Sarachek Fellowship Award Recipient
Pragyesh Dhungel is a doctoral candidate in microbiology. His dissertation research title is, "Selective Synthesis of Viral and Cellular Proteins during Vaccinia Virus-induced Host Shutoff". Dhungel studies vaccinia virus, which is used as a live vaccine to eradicate smallpox. Vaccinia, member of poxvirus family, is presently being engineered to treat various infectious diseases, multiple cancers, and is used as vaccines for diseases like AIDS, Zika, Ebola, etc. While vaccinia is engineered for many purposes, there is a major gap in understanding the fundamental mechanism of vaccinia gene expression during host protein synthesis shutoff.
Dhungel received his bachelor's from Kathmandu University in Nepal. Dr. Zhilong Yang, professor in biology, is his major professor.
Pragyesh Dhungel is seeking a post-doctorate position and is currently communicating with the National Cancer Institute, Cornell University, the University of Pennsylvania and the University of California-Berkeley. His research emphasis is to address the major gap in the mechanism of fundamental gene expression of vaccinia. The finding will provide knowledge to improve poxvirus-based therapies and vaccines.

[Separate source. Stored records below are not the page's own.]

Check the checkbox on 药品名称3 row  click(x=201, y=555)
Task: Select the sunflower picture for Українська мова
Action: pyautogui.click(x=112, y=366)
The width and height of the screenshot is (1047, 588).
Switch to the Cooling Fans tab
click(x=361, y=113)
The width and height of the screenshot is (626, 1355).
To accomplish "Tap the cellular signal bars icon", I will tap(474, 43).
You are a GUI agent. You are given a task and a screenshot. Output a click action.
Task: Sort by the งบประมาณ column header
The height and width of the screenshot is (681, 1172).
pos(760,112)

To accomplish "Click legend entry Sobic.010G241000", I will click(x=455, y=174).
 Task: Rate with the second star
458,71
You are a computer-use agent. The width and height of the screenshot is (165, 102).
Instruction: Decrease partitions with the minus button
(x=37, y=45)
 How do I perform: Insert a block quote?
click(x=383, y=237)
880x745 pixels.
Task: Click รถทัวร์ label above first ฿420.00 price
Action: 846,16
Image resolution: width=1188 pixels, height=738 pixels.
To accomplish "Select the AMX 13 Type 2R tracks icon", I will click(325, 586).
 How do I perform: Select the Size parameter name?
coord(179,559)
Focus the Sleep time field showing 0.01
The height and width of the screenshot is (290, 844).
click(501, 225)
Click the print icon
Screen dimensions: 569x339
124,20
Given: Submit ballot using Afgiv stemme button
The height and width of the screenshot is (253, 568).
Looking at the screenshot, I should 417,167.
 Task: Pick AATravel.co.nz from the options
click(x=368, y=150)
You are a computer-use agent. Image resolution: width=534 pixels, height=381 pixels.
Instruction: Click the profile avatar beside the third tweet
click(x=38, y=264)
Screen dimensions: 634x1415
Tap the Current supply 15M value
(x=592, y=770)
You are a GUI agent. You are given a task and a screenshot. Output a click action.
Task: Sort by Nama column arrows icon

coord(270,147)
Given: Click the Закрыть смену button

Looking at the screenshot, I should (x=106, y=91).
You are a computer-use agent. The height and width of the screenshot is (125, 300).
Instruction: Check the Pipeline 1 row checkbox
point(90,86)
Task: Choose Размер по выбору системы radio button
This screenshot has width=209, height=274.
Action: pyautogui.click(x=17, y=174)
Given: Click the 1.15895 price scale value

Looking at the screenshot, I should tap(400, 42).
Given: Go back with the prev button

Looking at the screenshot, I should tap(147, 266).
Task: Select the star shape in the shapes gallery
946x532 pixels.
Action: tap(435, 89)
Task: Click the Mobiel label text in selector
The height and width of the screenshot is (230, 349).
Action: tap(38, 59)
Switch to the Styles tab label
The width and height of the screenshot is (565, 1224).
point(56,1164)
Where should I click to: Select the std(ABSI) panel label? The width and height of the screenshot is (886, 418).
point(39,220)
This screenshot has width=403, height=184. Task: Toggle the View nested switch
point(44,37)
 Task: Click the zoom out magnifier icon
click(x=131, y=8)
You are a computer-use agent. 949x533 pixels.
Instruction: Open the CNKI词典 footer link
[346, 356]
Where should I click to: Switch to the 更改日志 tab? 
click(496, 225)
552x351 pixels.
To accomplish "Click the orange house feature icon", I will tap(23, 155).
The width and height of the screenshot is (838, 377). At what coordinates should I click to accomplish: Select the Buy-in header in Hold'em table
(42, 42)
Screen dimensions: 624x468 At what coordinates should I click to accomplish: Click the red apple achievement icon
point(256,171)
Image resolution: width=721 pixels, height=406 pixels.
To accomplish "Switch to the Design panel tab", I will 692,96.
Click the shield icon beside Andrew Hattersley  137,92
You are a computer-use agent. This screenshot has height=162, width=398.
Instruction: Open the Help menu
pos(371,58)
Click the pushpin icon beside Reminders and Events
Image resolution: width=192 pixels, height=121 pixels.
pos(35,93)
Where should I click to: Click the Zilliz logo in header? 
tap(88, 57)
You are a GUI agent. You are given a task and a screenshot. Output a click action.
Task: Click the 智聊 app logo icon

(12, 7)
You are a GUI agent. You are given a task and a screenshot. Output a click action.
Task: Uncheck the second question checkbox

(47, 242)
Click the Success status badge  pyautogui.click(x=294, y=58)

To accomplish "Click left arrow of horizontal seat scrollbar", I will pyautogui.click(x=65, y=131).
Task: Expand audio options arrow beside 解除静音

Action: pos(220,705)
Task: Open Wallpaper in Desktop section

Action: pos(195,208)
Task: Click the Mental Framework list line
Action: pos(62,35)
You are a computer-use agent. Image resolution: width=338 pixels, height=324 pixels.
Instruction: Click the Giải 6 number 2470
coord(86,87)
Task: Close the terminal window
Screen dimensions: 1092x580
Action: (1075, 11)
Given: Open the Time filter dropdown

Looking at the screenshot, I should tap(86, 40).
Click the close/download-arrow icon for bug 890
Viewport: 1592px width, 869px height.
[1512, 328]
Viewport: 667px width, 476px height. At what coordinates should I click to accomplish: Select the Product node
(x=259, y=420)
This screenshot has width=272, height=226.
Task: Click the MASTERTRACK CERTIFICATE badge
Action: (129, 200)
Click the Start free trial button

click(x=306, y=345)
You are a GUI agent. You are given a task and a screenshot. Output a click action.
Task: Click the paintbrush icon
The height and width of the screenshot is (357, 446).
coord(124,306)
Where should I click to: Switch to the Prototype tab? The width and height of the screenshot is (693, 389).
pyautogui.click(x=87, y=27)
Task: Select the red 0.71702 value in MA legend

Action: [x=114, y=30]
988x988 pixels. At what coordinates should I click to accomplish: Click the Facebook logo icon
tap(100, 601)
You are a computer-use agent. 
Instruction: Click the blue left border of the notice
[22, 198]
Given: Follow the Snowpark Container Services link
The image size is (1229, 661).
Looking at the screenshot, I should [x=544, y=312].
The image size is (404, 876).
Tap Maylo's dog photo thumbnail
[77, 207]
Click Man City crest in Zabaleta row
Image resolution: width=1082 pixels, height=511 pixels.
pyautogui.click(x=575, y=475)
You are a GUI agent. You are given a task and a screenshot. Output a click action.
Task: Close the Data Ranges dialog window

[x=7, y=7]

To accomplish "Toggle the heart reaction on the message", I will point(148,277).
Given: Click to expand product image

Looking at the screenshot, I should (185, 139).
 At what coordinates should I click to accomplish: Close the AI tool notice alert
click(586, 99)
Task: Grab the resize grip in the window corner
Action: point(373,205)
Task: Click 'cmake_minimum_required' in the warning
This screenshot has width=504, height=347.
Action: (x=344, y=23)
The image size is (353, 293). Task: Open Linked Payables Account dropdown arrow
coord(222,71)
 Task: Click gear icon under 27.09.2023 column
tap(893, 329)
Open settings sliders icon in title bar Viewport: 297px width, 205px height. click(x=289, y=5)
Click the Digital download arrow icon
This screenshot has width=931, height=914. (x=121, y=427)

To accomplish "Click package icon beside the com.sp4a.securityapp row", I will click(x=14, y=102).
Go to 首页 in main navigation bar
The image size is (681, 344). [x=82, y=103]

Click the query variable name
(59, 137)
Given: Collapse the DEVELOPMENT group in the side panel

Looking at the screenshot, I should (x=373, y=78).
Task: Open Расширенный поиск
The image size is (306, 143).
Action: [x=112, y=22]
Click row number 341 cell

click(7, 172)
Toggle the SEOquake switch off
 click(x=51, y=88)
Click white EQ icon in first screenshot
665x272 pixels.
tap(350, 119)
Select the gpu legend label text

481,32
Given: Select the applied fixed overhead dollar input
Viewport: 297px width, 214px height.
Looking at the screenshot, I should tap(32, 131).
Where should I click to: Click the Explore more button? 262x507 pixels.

The Sarachek funding will be used for relocation and to attend the XXII International Poxvirus, Asfarvirus and Iridovirus Conference, in Taipei, Taiwan from May 26th-30th, 2018. The remaining Sarachek Fellowship will be used to aid his own project to generate preliminary data, this data will open doors to the academic career that Pragyesh Dhungel is seeking.
Sarachek Travel Award Recipients
Ryan Greenway is a doctoral candidate in biology. He received his bachelor's degree in zoology from Oklahoma State University, Stillwater Oklahoma. The primary focus of Greenway's research is to understand the genetic changes that allow animals to live in extreme environments and how these changes can cause new species to form. Greenway studies different species of fish living in extremely toxic environments. The toxin these fishes are adapted to is highly toxic to most other animals, including humans. Figuring out if these different fish species have evolved in the same way or in completely unique ways will provide useful insight into the predictability of evolution at the molecular level. Studying evolutionary solutions to dealing with high concentrations of this toxin may have implications for biomedical and toxicological research relevant to human disease and aging.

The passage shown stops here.